Um aspecto que assume centralidade e urgência nos movimentos sociais do
campo e da cidade e do conjunto da classe trabalhadora é que da ontologia materialista
deriva o projeto da pedagogia socialista que não separa a ciência dos homens da ciência
da natureza. Trata-se de dimensões diversas, mas não separáveis. Neste particular,
ganha importância basilar o desenvolvimento da ciência da agroecologia e sua aplicação
prática em larga escala. Nela reside a possibilidade da soberania alimentar em
contraponto à agricultura centrada na produção de alimentos altamente contaminados
por venenos cada vez mais potentes e destruidores da saúde e da vida
Por fim, cabe-nos indagar em que espaços concretos o projeto da pedagogia
socialista se mostra como germe em nossa sociedade e quais os embates que o tempo
presente nos demanda para seu desenvolvimento. Na construção, ao longo de nossa
história, certamente vislumbramos isso no pensamento autonomista e dos socialistas nas
primeiras décadas do século XX. Também, nos seus acertos e equívocos, encontramos
este germe entre os comunistas, nas lutas camponesas e de movimentos urbanos.
O livro Pedagogia do oprimido, de autoria de Paulo Freire, é síntese de lutas na
sociedade e na educação popular.

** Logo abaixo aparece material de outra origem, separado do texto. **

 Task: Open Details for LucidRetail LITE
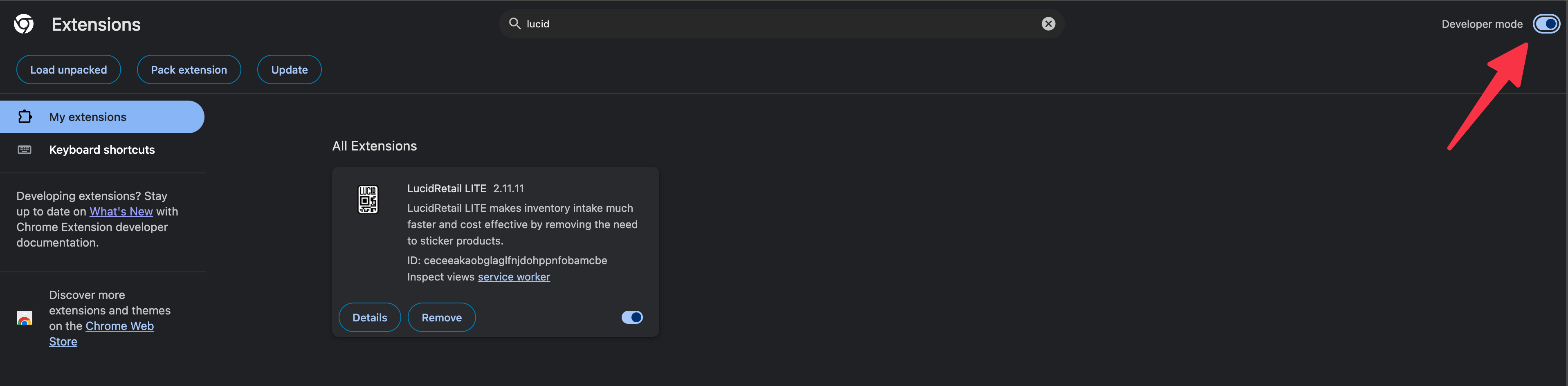(x=369, y=317)
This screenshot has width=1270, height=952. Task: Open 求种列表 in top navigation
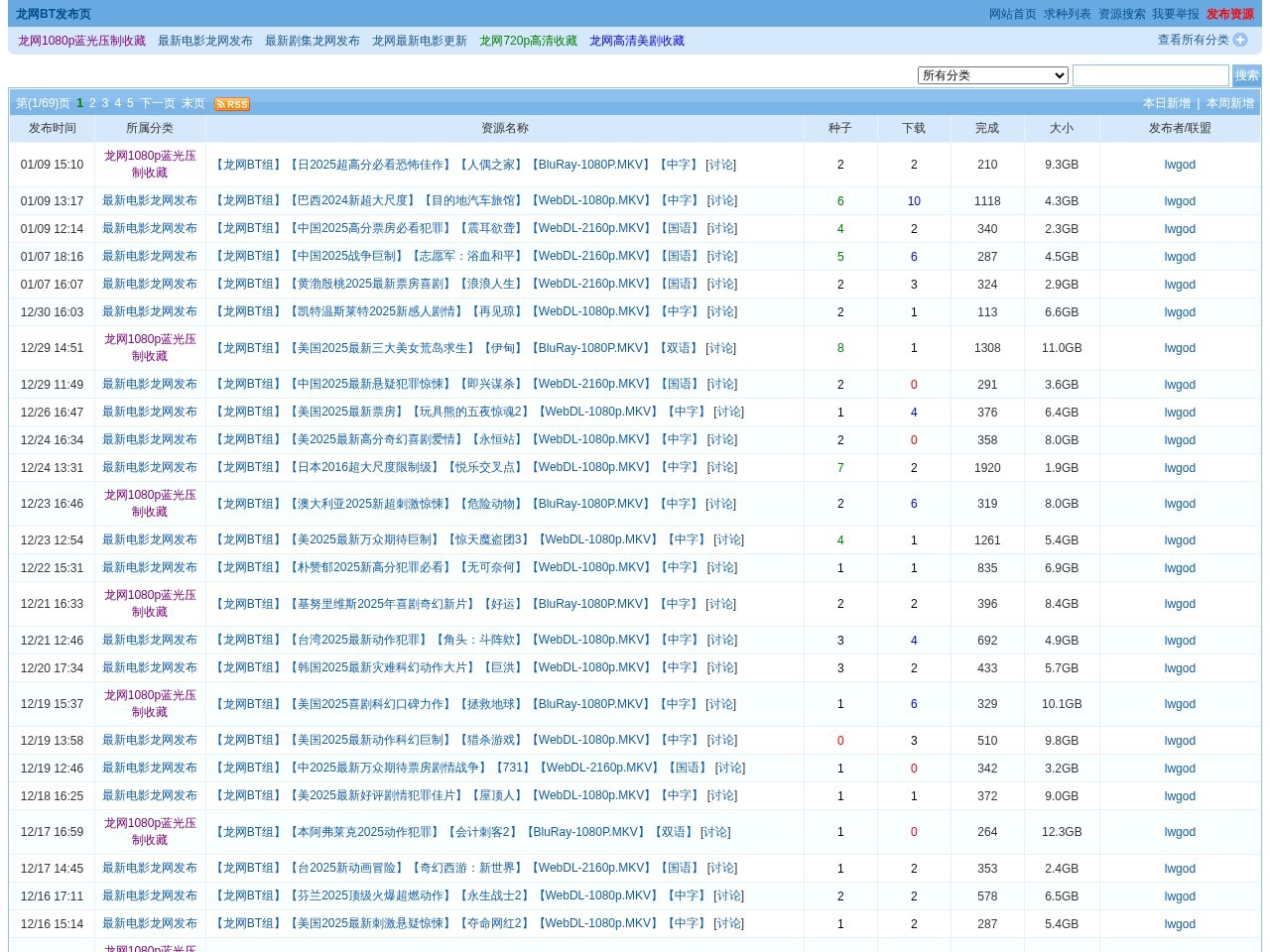point(1067,14)
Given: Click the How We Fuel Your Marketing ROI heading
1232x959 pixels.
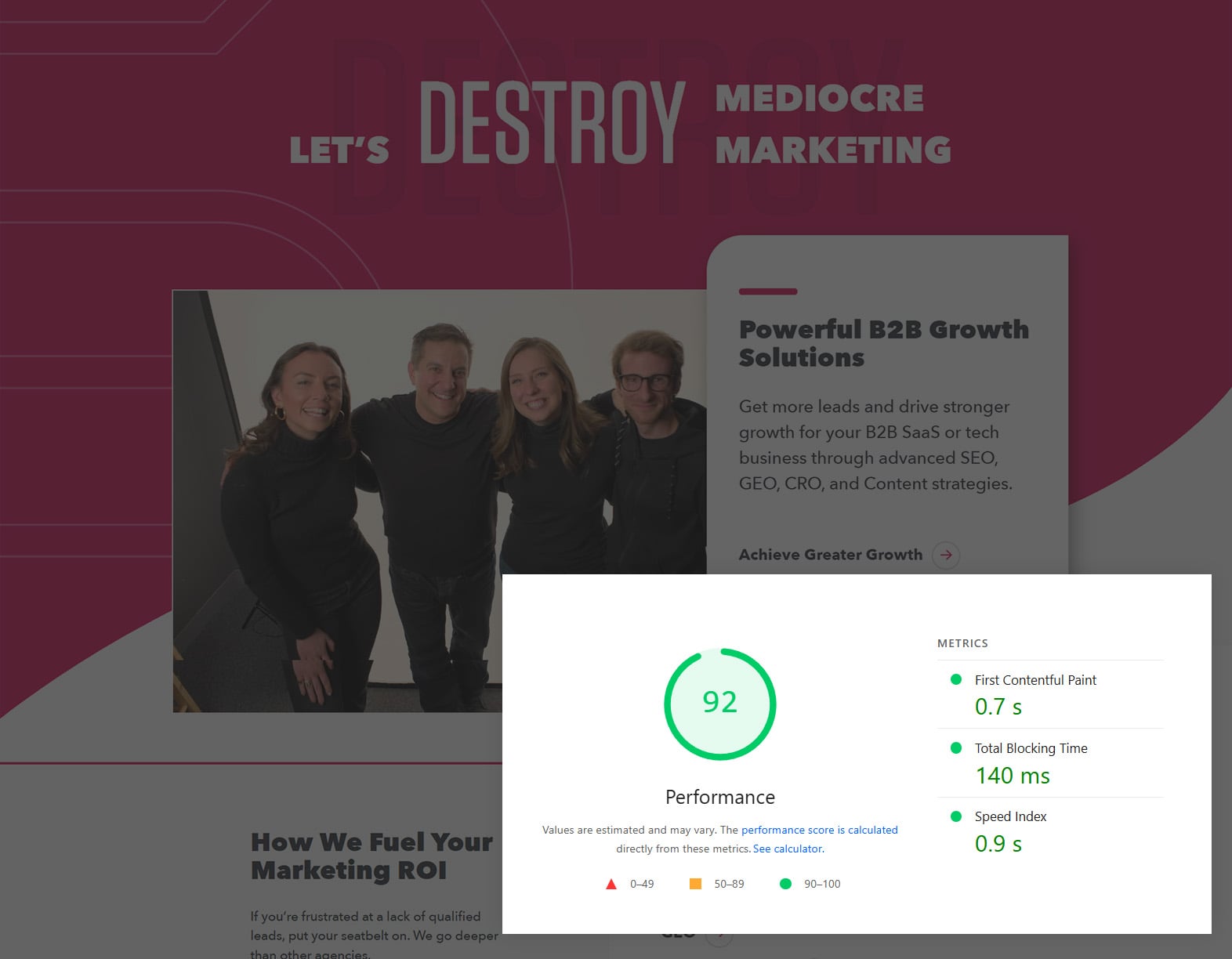Looking at the screenshot, I should (371, 856).
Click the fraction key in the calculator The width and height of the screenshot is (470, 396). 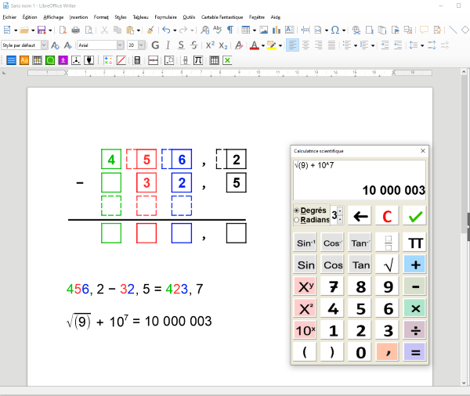(x=388, y=243)
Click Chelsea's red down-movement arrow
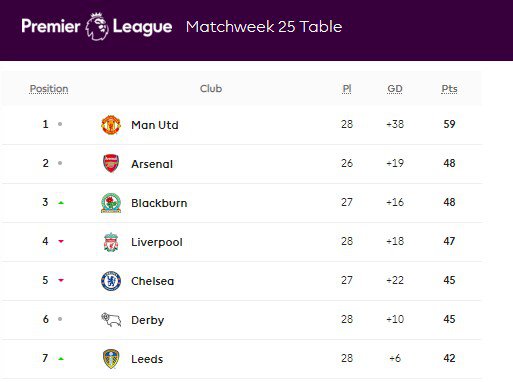 (61, 280)
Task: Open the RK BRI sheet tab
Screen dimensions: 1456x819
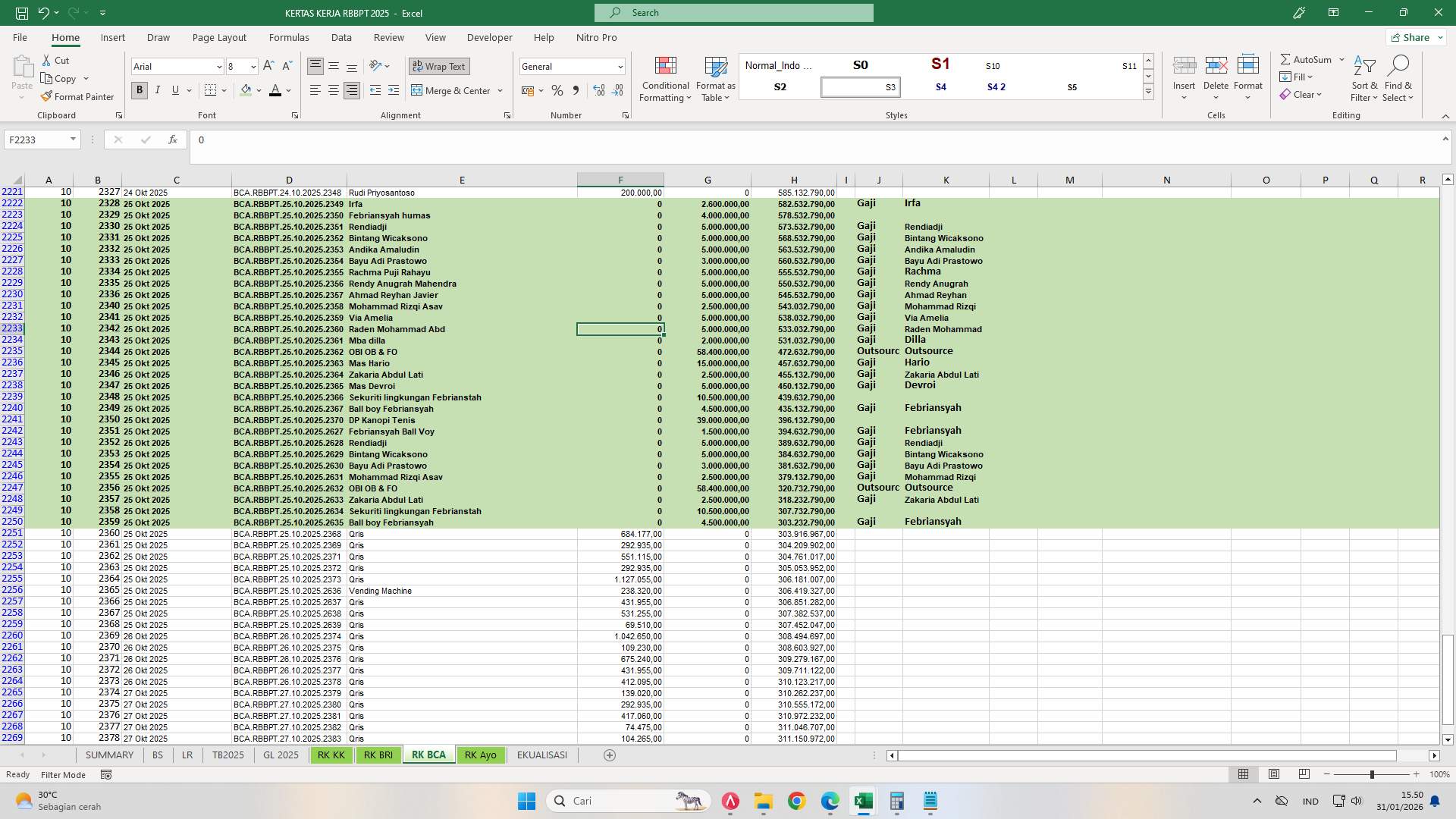Action: pyautogui.click(x=378, y=755)
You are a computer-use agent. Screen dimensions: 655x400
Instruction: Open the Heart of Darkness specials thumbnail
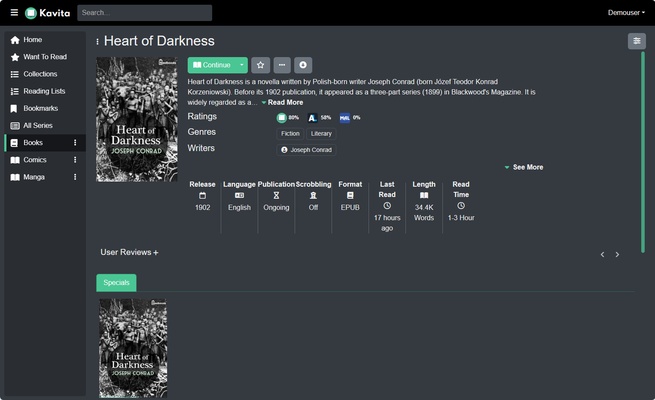132,347
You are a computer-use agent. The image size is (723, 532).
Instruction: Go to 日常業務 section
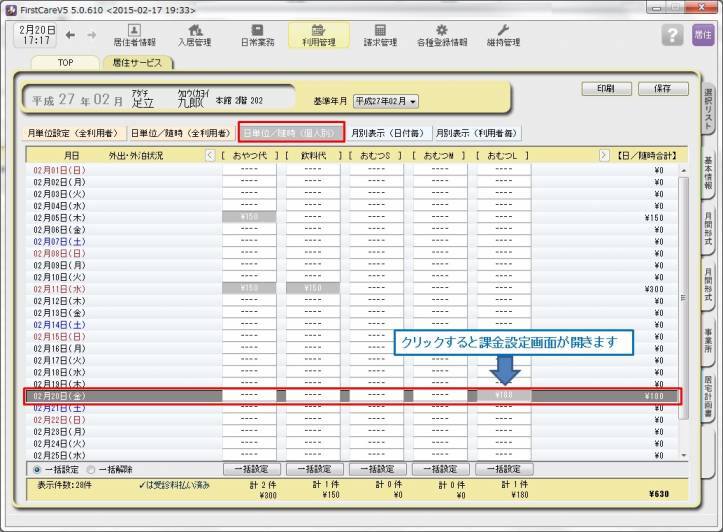coord(257,35)
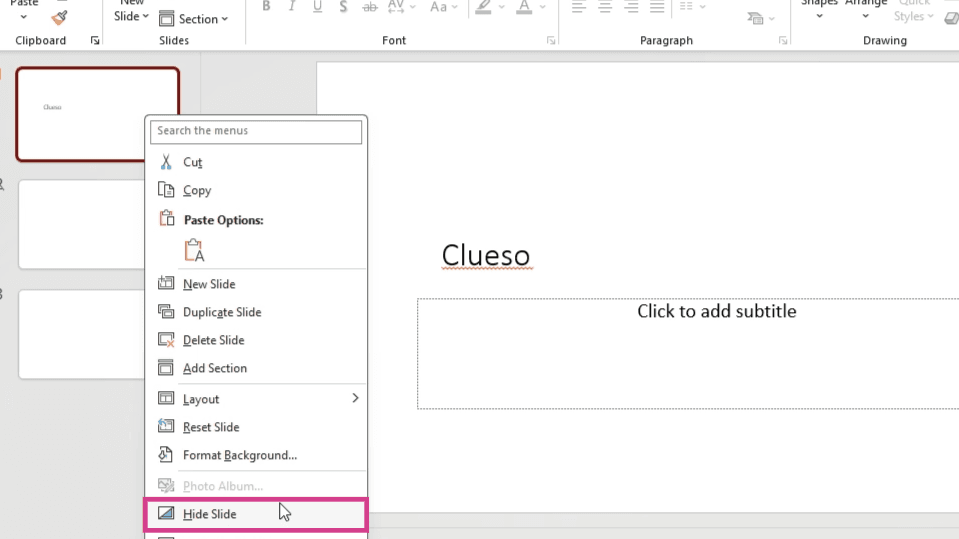The width and height of the screenshot is (959, 539).
Task: Click the Click to add subtitle placeholder
Action: click(688, 353)
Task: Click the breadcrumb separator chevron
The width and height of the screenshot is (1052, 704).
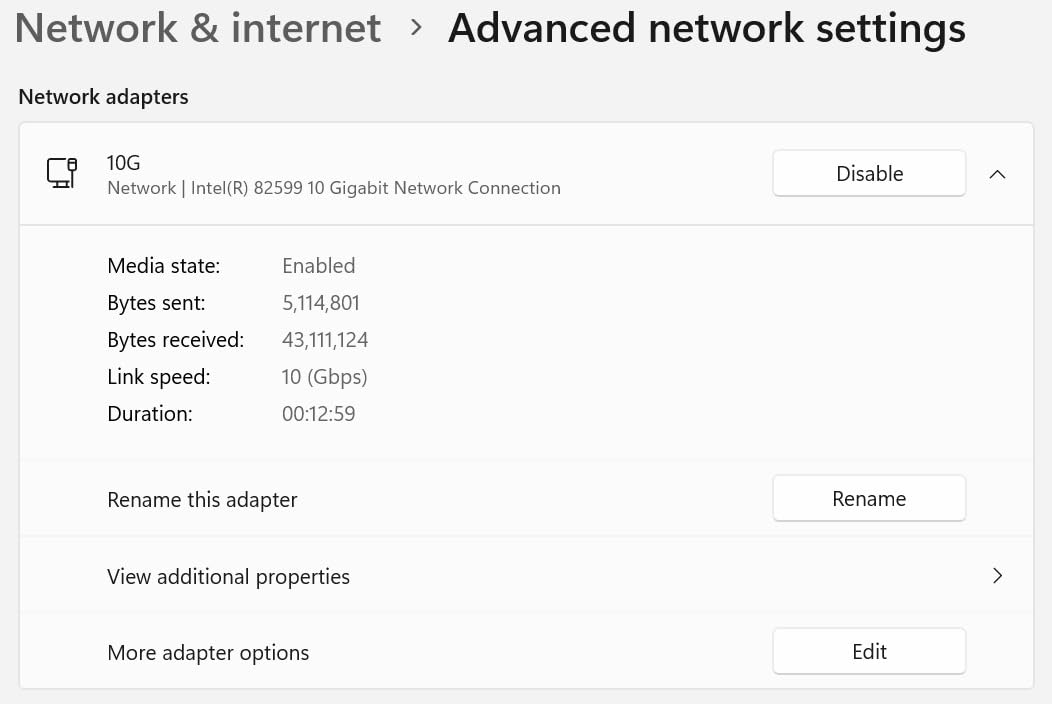Action: 416,28
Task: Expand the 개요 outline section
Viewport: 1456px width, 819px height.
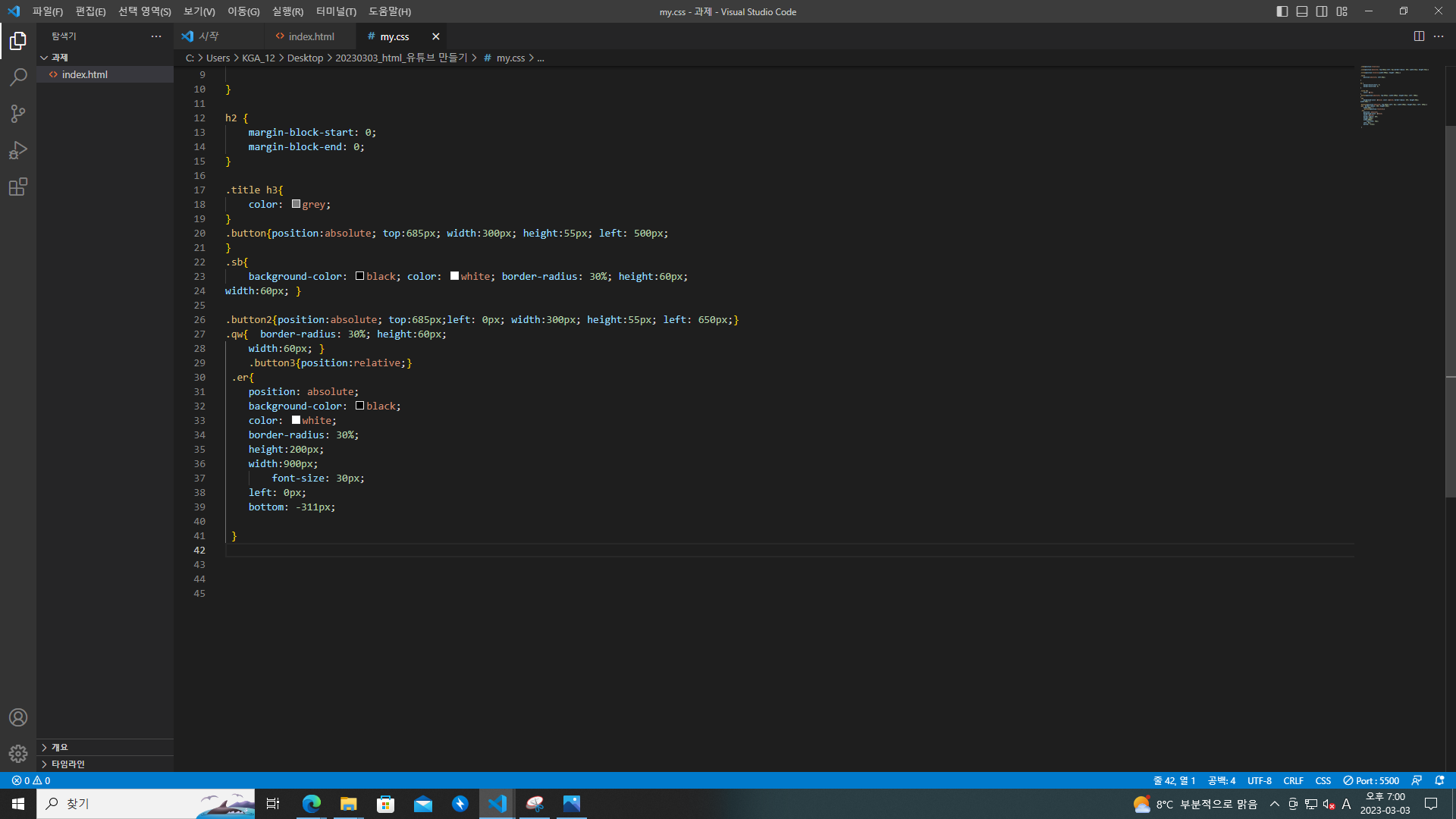Action: coord(59,747)
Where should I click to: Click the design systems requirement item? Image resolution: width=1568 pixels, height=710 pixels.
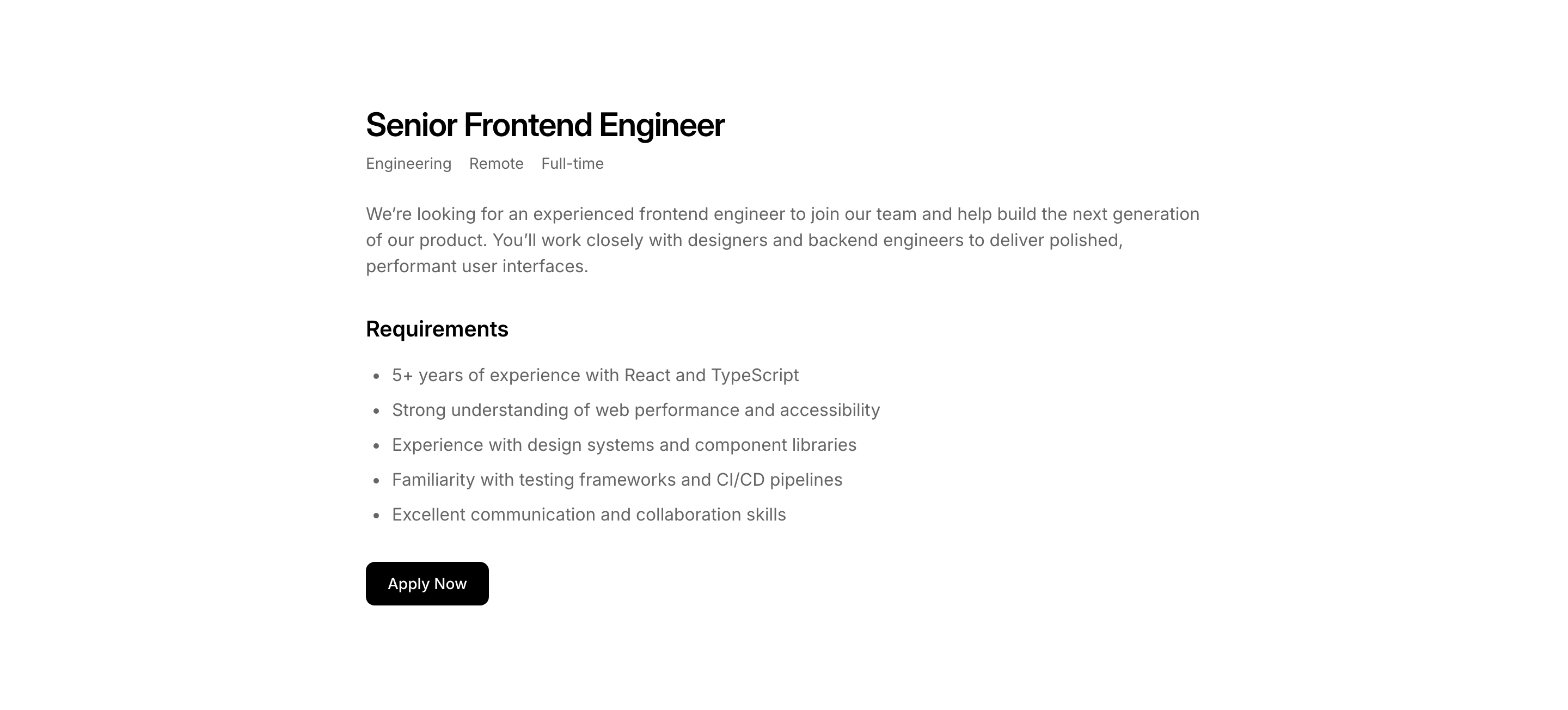624,445
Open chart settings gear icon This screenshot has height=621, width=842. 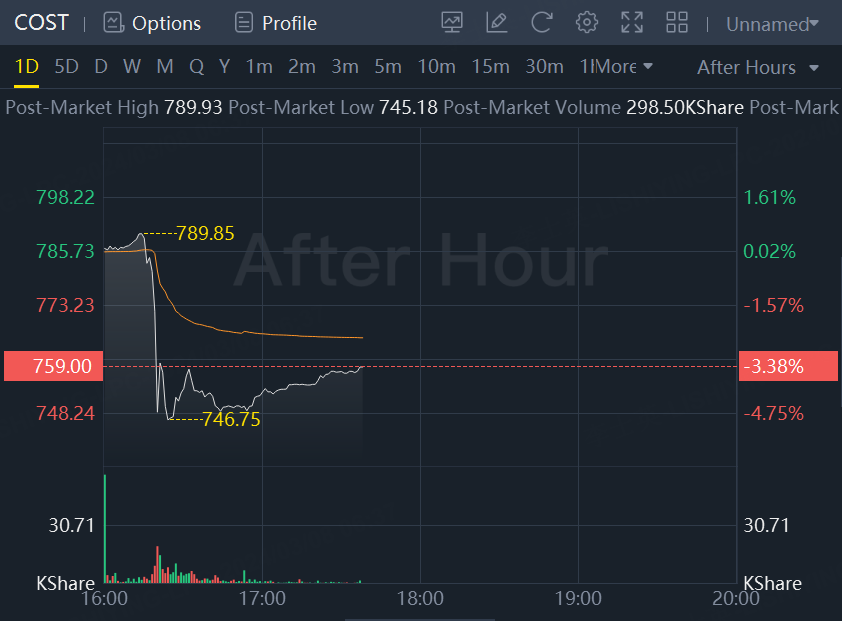click(587, 22)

A partir dos estudos mais sistemáticos das obras de
Marx, Engels, Gramsci e Lenin, Pistrak e Makarenko e, mais recentemente, na de
Shulgin e Krupskaya encontramos, tanto na pedagogia histórico-crítica quanto nas
experiências teórico-práticas do legado dos pedagogos russos, o avanço da pedagogia
socialista no âmbito dos conteúdos e da forma de organização da escola.
No presente, quem mais avançou no plano teórico e na ação prática, num terreno
adverso pelas condições materiais e pela criminalização e perseguição dos aparelhos
repressivos do Estado, foram escolas que estão sob a orientação do Movimento dos
Trabalhadores Sem Terra. A dilatação do projeto de pedagogia socialista implica, antes
de tudo, pedagogia da luta de classes no campo e na cidade. O desafio é, pois, avançar
na radicalidade teórica da ontologia e epistemologia materialista para aguçarmos o olhar
e perceber em que momento se expressa esta luta e as formas concretas de sua
ampliação. Trata-se de dilatar entre nós o que levou Antônio Cândido a concluir que, de
fato, no plano das conquistas na ampliação dos direitos e desenvolvimento das
potencialidades humanas, o socialismo é a “doutrina triunfante”.